J’ai emprunté Brothers: A Tale of Two Sons (Starbreeze Studios, 2013) sur PS4 à la bibliothèque municipale tout récemment pour l’essayer un peu. Sachant que le jeu ne durait que trois ou quatre heures, et en m’y plaisant dès le début, j’ai décidé de le terminer. Petit divulgâcheur à prévoir.
Autant j’ai apprécié mon expérience, interactive comme visuelle, autant je trouve problématique la représentation des femmes dans le jeu. Leur représentation fait à mon sens écho à la représentation des femmes dans StarCraft: les femmes sont soit « anges », soit « démons ».
Le jeu raconte l’histoire de deux frères qui ont perdu leur mère et qui pourraient être sur le point de perdre leur père, gravement malade. Ils pourraient sauver leur père en allant chercher une substance magique très loin; le jeu raconte donc les péripéties qui mènent jusqu’à cette substance. Les deux frères sont contrôlés par un même joueur; le joystick droit de la manette fait contrôler un des deux frères alors que le joystick gauche, l’autre. Plusieurs puzzles impliquent de contrôler habilement les deux à travers ces contrôles particuliers et une relation de symbiose et de coopération entre les deux se crée par ces contrôles spécifiques.
C’est un texte de Sandra Gilbert et Susan Gubar que j’ai découvert dans un cours de littérature comparé qui expliquait que les auteurs masculins ont créé des images de la féminité sur une opposition entre l’ange et le monstre, où ce qui est féminin est toujours perçu comme un peu magique, un peu hors de la vie quotidienne, d’un côté comme de l’autre. Elles expliquent que les écrivaines « must examine, assimilate, and transcend the extreme images of “angel” and “monster” which male authors have generated for her » (2000, p. 17).
Sans compter les figurants, il y a trois personnages féminins dans Brothers. Il y a la mère, décédée avant le début de la partie et qui fait son apparition une fois de temps en temps. Il y a la géante ou ogresse, qui est enfermée et qu’on libère de sa cage; on se rend compte au final que le géant qui nous aidait le faisait pour qu’on l’aide à libérer sa compagne. Elle reprend le cliché de la demoiselle en détresse. Enfin, il y a la femme qui s’éprend du grand frère: elle l’entraîne dans une caverne et se révélera être un monstre araignée.
Les femmes n’ont jamais les rôles actifs; elles restent cantonnés à des rôles passifs où leur « pureté » les confine: « the “ideal of contemplative purity” is always feminine while “the ideal of significant action is masculine” » (Gilbert et Gubar 2000, p. 12). Même l’araignée est associée traditionnellement à la mère, des œuvres comme Maman (1999) de Louise Bourgeois ayant repris cette association.

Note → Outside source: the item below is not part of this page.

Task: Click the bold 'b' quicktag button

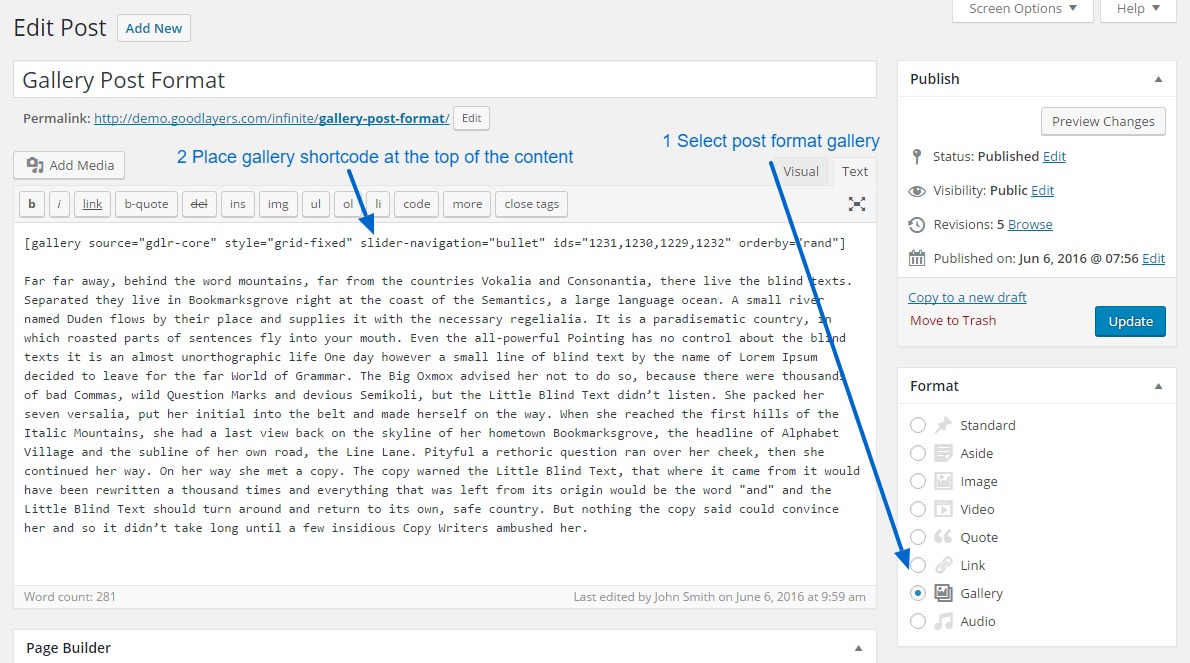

On s’entend, je ne dis pas que le jeu est sexiste en soi (comme StarCraft ou n’importe quel autre jeu vidéo axé sur un univers masculin). C’est plutôt qu’il commence à être temps que les clichés sur la féminité soient évacués et j’aurais aimé qu’un jeu original sur la forme et la jouabilité puisse l’être aussi en allant au-delà des stéréotypes.
Références
Gilbert, Sandra, et Susan Gubar. 2000. « The Queen’s Looking Glass: Female Creativity, Male Images of Women, and the Metaphor of Literary Paternity ». Dans The Madwoman in the Attic, The Woman Writer and the Nineteenth-Century Literary Imagination, 3‑44. New Haven (Connecticut, É.-U.); London: Yale Nota Bene.